**What is being asked**
Output everything from the start of the entries down to the line containing "Action: [174, 232]", inclusive, as a two-column CSV with the columns "request" and "answer". Give one row for each request, put each field in double quotes with line breaks replaced by spaces, and leave the pictures out.

[Screen-element location entries]
----
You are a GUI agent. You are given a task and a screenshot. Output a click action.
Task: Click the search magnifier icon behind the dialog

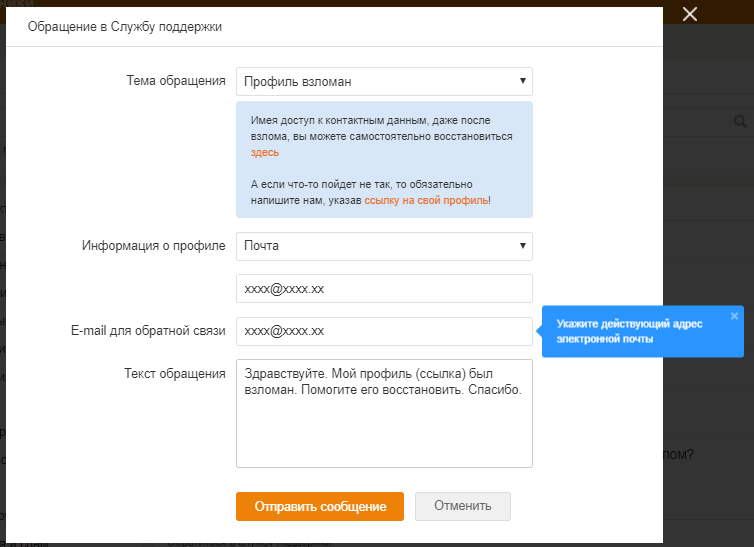(741, 122)
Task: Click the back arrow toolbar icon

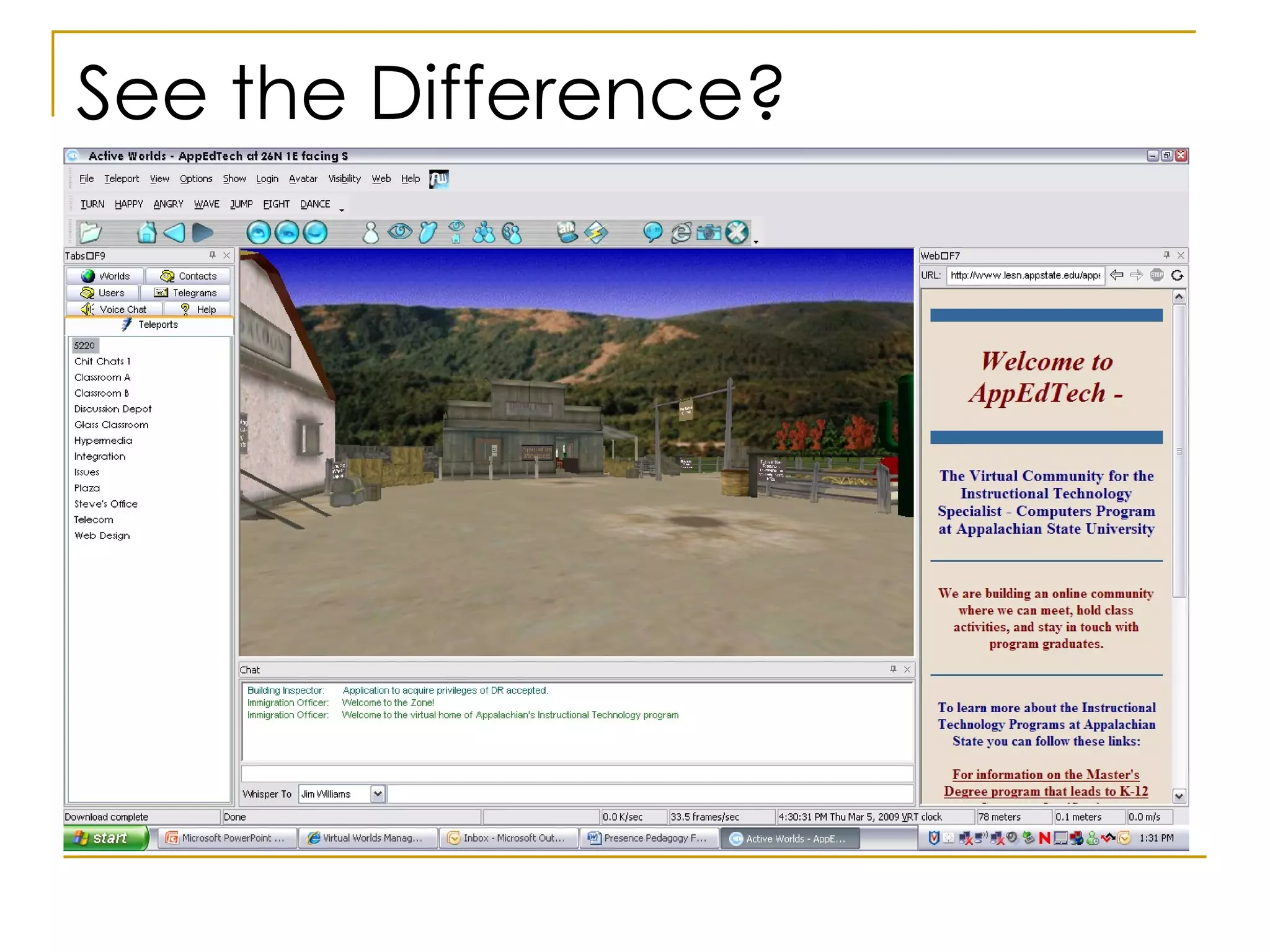Action: [174, 232]
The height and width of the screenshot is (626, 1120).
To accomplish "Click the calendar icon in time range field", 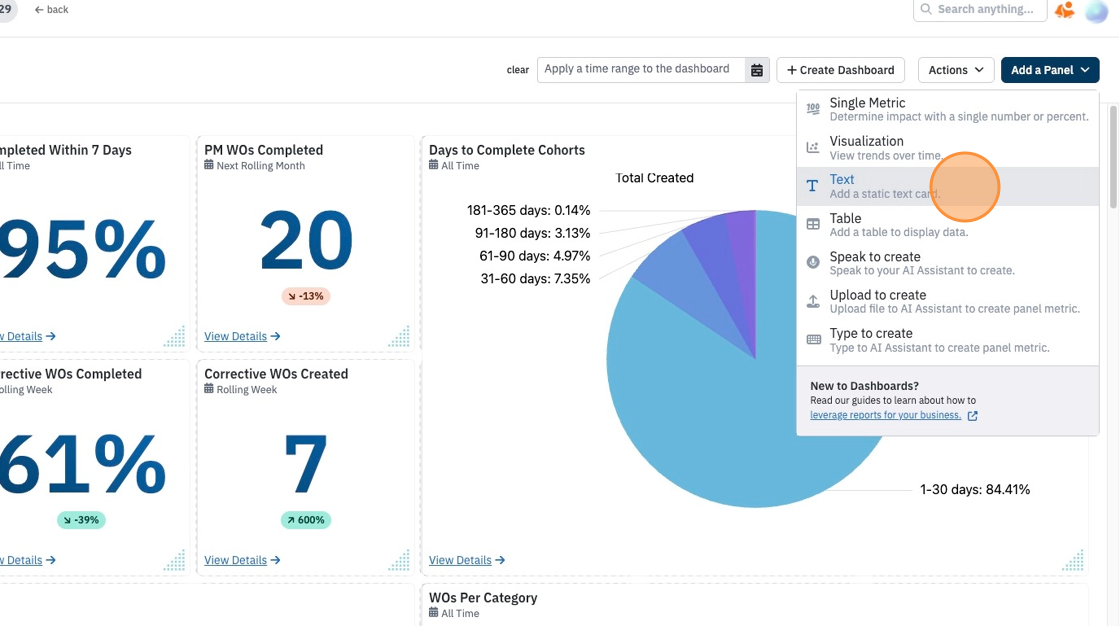I will 756,70.
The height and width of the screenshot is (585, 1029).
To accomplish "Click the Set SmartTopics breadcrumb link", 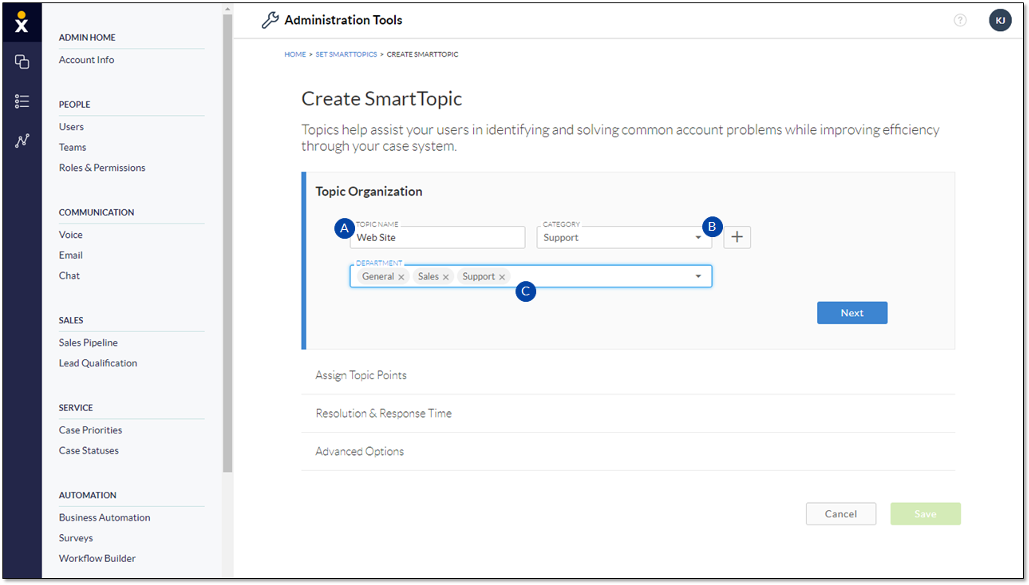I will click(345, 54).
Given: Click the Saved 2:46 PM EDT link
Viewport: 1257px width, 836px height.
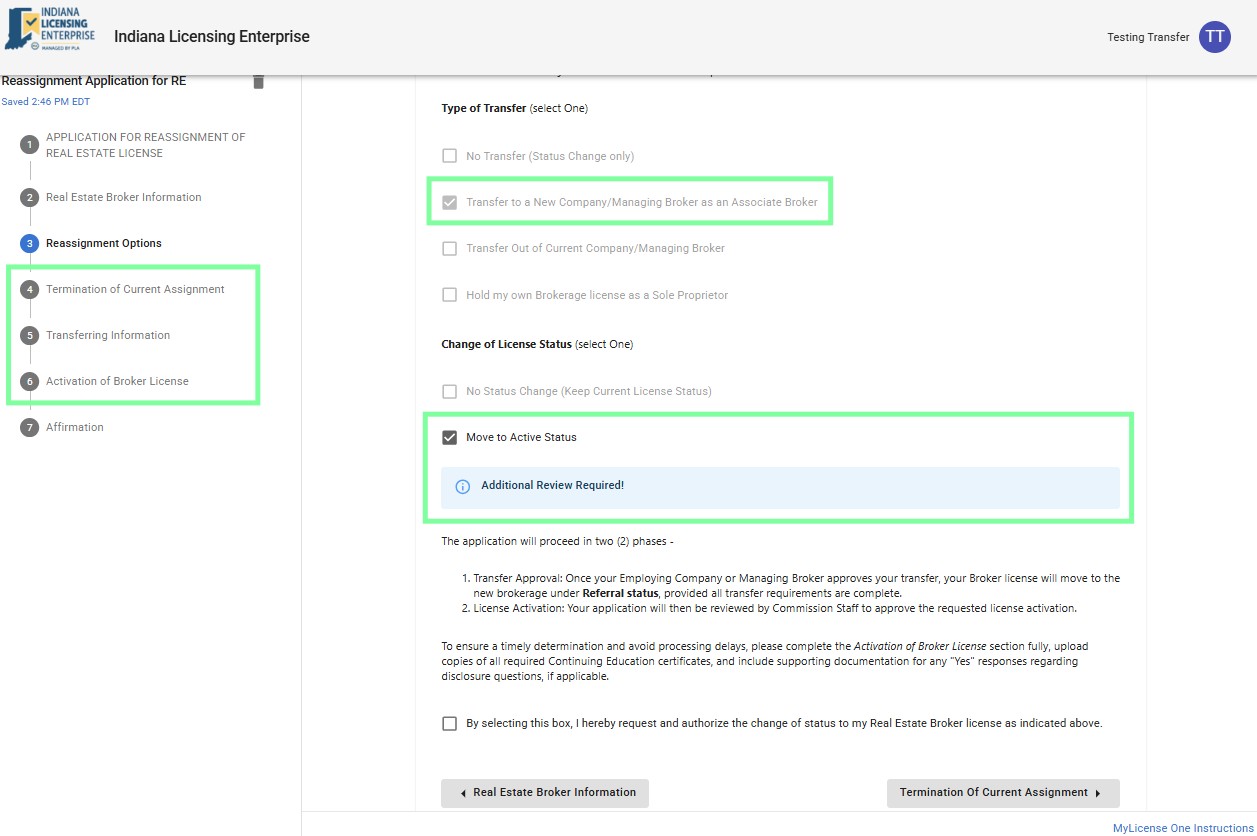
----
**Final answer**
request,answer
"You are a GUI agent. You are given a task and a screenshot. Output a click action. Task: Click the search magnifier icon behind the dialog","(741, 122)"
"Task: Click the back arrow toolbar icon","Action: [174, 232]"